The present invention relates to an aerodynamic fairing of the rear portion of an aircraft pylon which is also referred to as an “aft pylon fairing” or APF.

Such an aerodynamic fairing is known in particular from the document U.S. Pat. No. 4,712,750. In this document, the aerodynamic fairing is in the form of a casing which comprises two lateral panels which are assembled together by means of frames or transverse inner reinforcement ribs which are spaced apart from each other along the longitudinal axis of the fairing, and a thermal protection floor which is fixed, on the one hand, to the lateral panels and, on the other hand, to the transverse inner ribs with which the floor is in contact.

In a position for use, such a fairing is subjected to very high temperatures which originate from the engine unit of the aircraft.
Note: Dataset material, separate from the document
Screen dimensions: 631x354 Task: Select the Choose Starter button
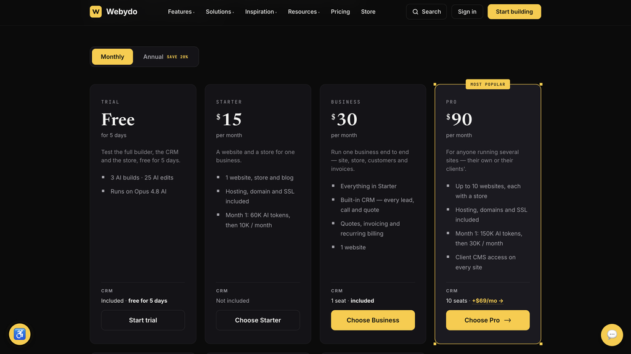click(x=258, y=320)
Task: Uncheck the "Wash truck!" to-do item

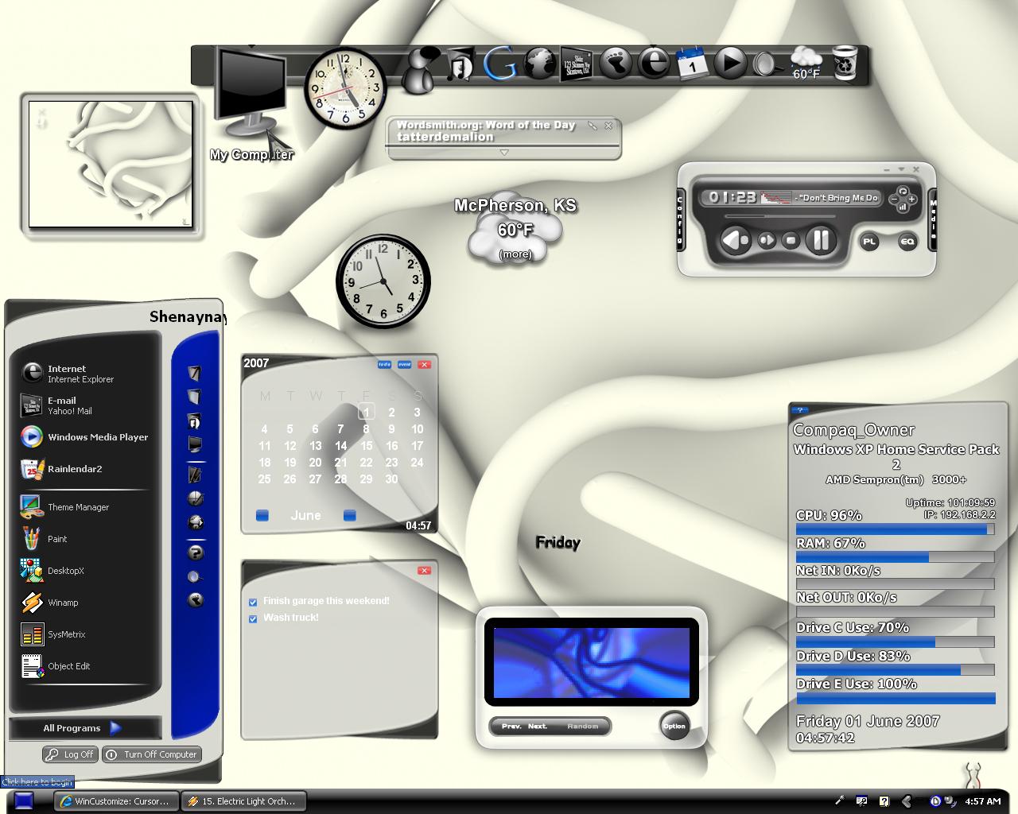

These temperatures bring about deformations as a result of thermal expansions of the fairing, thus disrupting the aerodynamic qualities thereof. In particular, the thermal protection floor is subjected to a primary flow of the turbo engine at high temperature (in the order of 600° C.) while the lateral panels are subjected to a secondary flow of the turbo engine at a relatively low temperature (in the order of 150° C.) in relation to that of the primary flow. These temperature differences bring about significant thermomechanical stresses on the casing.

SUMMARY OF THE INVENTION

An object of the invention is to at least partially overcome the deformation of the structure of the aerodynamic fairing.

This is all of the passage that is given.